Intersection Graphs of Rays and Grounded Segments

TL;DR

This paper explores the relationships between various classes of intersection graphs of segments and rays in the plane, resolving open problems and characterizing the complexity of recognition problems for these classes.

Contribution

It establishes equality and separation results among classes of segment and ray intersection graphs, solving open problems and confirming conjectures in the field.

Findings

Intersection graphs of grounded segments and downward rays are the same class.

Not all intersection graphs of rays are representable as downward rays.

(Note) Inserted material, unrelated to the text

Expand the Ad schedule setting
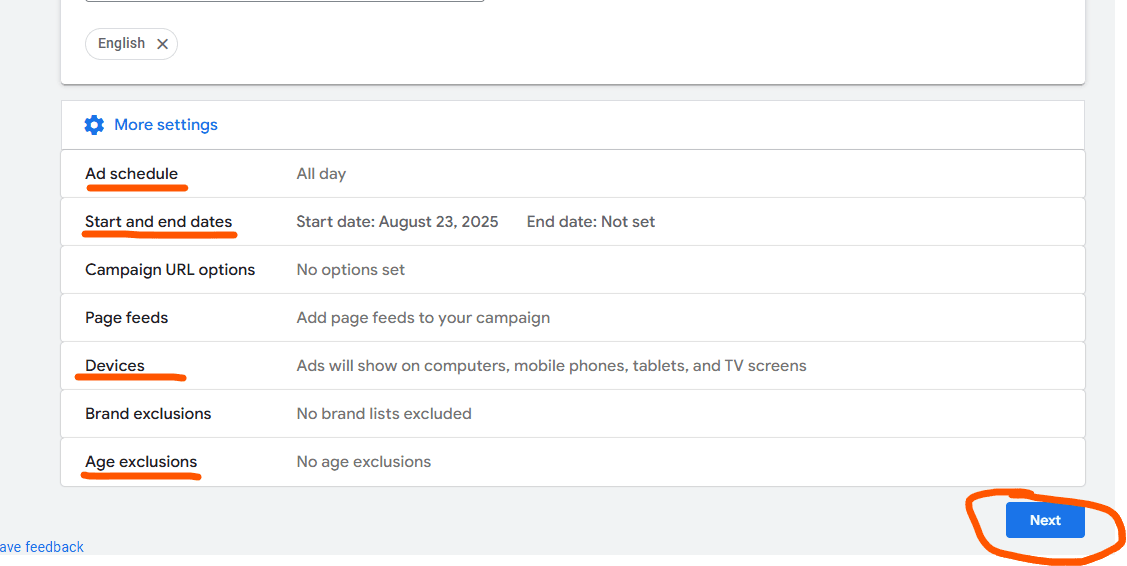Screen dimensions: 1127x566 (x=131, y=174)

Recognition problems for outer segment, grounded segment, and ray graphs are complete for the existential theory of the reals.

Abstract

We consider several classes of intersection graphs of line segments in the plane and prove new equality and separation results between those classes. In particular, we show that: (1) intersection graphs of grounded segments and intersection graphs of downward rays form the same graph class, (2) not every intersection graph of rays is an intersection graph of downward rays, and (3) not every intersection graph of rays is an outer segment graph. The first result answers an open problem posed by Cabello and Jej\v{c}i\v{c}. The third result confirms a conjecture by Cabello. We thereby completely elucidate the remaining open questions on the containment relations between these classes of segment graphs. We further characterize the complexity of the recognition problems for the classes of outer segment, grounded segment, and ray intersection graphs. We prove that these recognition problems are complete for the existential theory of the reals. This holds even if a 1-string realization is given as additional input.